Decemberpalooza Day 3 – White Christmas (1954)

White Christmas (1954)

Day three and I’m already losing steam.  Let’s forge ahead though as I watch “White Christmas” the 1954 Bing Crosby and Danny Kaye classic.  As with all of these films, I’ve never seen it, and in this case I’ve seen very little like it, having never really delved into the old musicals.  White Christmas is a film inspired by the Irving Berlin tune of the same name, written several years earlier in 1948.   The song remains the greatest selling single tune of all time, with over 50 million copies sold.  The movie is on Netflix if you’d like to hear the song twice.  Actually, if you’d like to hear every song in the movie twice, that’s fine too.   Because that happens.

So I’m not really sure how people go about reviewing the classics.  In my experience, it’s by pitching them a big old softball, pointing out that the makers of today’s films are undisciplined peabrains, and citing that every person involved in every second of screentime was radiant and alive in a way that makes modern man look like zombies.  This was not my experience.  However!  This film was heads and tails better than either of the other two films I’ve watched so far, and I think I can sum up why in a single sentence.  It’s because everyone involved visibly gives a shit.

The sound design is great!  The choreography is exceptional, and even though it’s got a fairly trite story it only has minimal amounts of weird Christmas moralizing.  Instead what we have here is a 50s style will-they/won’t-they romp, with a selection of incredibly game and talented actors.  It roams from well-designed set to well-designed set, telling the story of a couple of army buddies that fall in love with a pair of entertainer sisters, visit a Vermont bereft of snow, and rescue an old Army general’s ski lodge from closing down, all while singing a wide variety of songs, almost none of which have anything to do with Christmas.

That’s far and away the most unusual thing to me about White Christmas.  It’s set around the holiday, it features a big finale where it finally snows, and yet it is barely a Christmas movie.  It’s only tangentially Christmas-y.  It’s so cleanly removed that it looks vaguely as if they had a whole script at the ready and added the time of year and the White Christmas song at the last minute.  Instead, we get a set of comedic misunderstandings about whether or not Bing Crosby’s singer character is a manipulative jerk, and a fake engagement that quickly becomes a real one.

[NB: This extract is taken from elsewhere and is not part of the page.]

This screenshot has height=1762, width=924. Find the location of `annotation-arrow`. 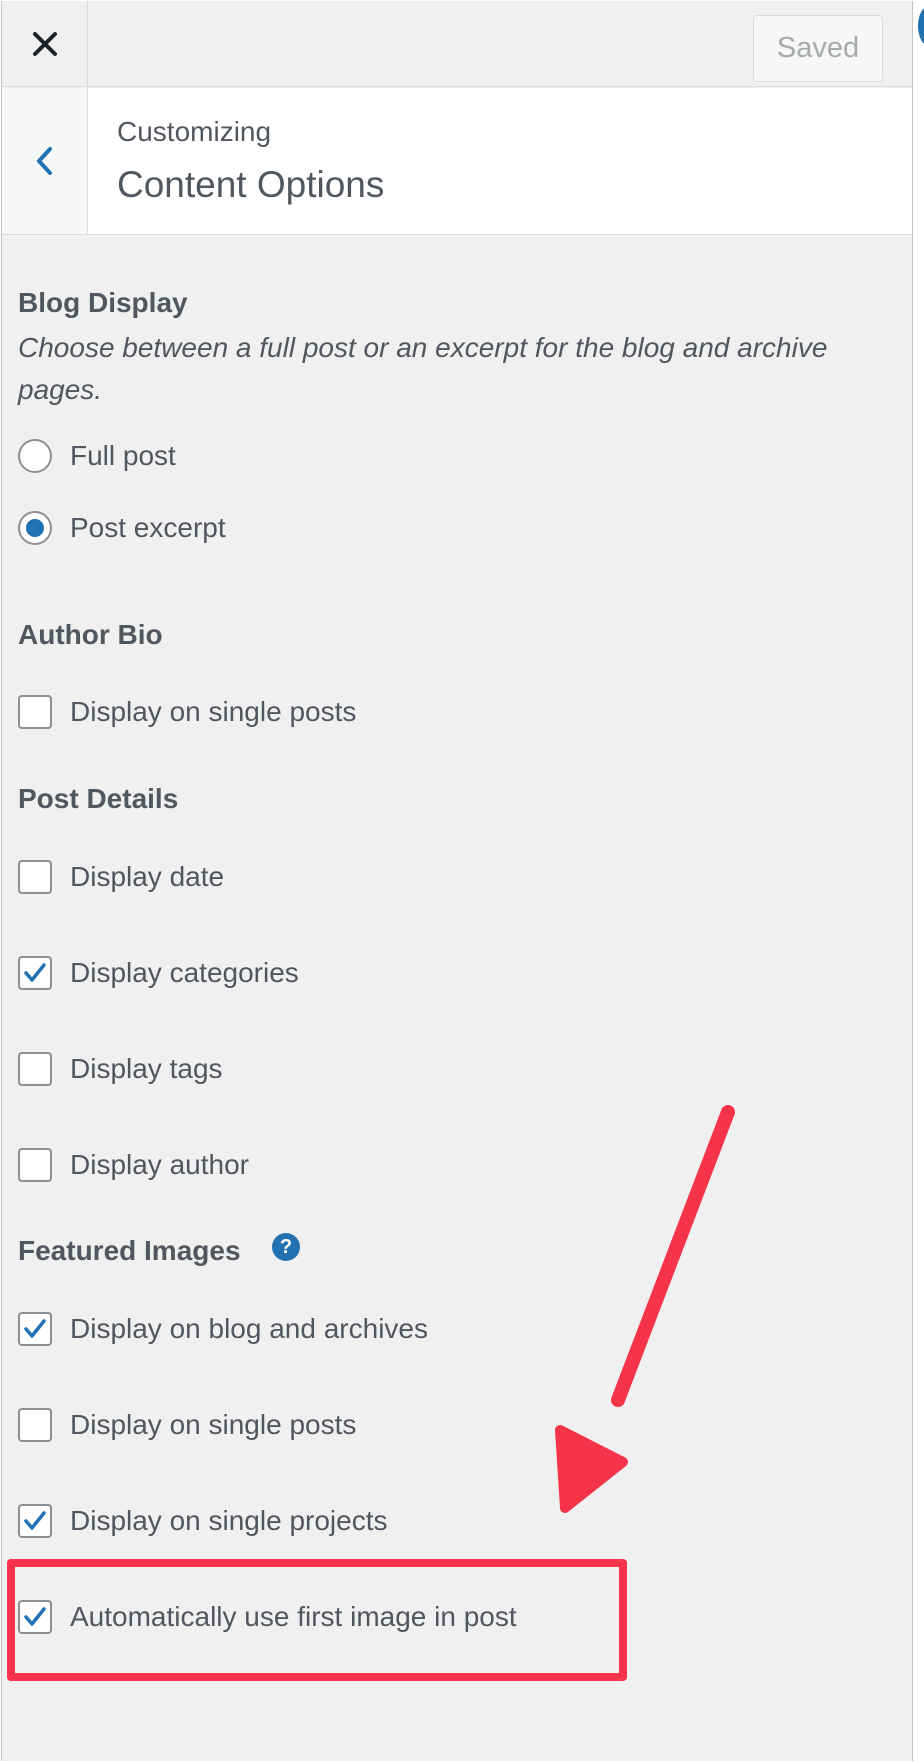

annotation-arrow is located at coordinates (645, 1309).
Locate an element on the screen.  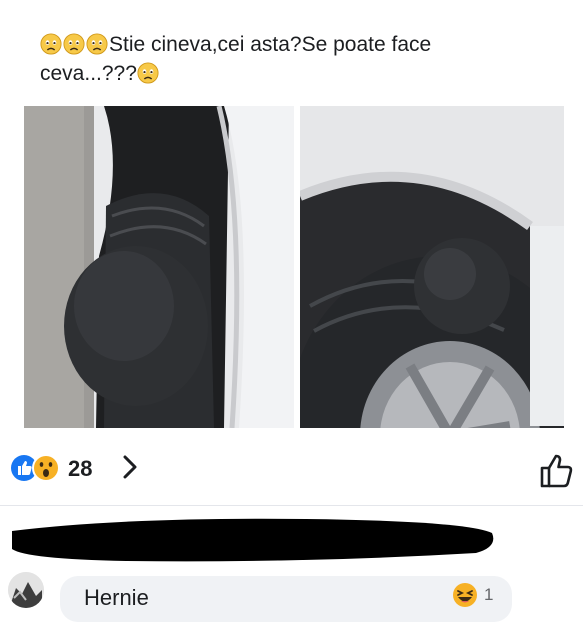
comment-reaction-count: 1 is located at coordinates (489, 594).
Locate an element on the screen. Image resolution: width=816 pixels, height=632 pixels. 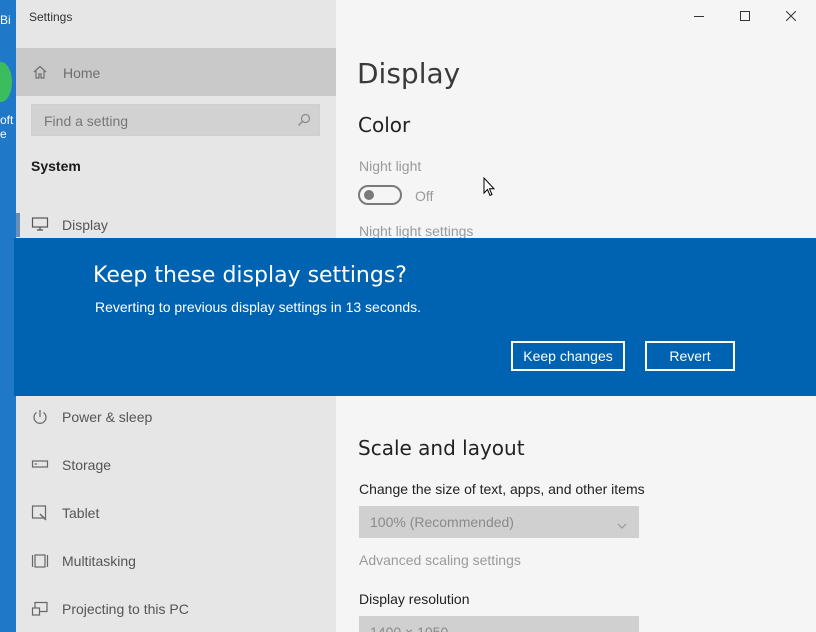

My primary issue with what is in essence a good and very watchable film is that they sing nearly every song in the film twice, and completely at that.  There’s one exception, a late number about how great it is to be in the army, but to make up for the exception there’s a fun song about two sisters being inseparable that is performed three distinct times during the film.  I don’t have a lot of basis for comparison to other old musicals, but this film is two hours long and it seems like about a third of that is encores.  But hey, what do I know?  I’m going to keep this one short.  I give this film an A-, which includes a half grade bump for not having a single whiny kid in it, and not the barest hint of a moment of generic Christmas schmaltz.  We’ll return to more of that tomorrow, I have no doubt.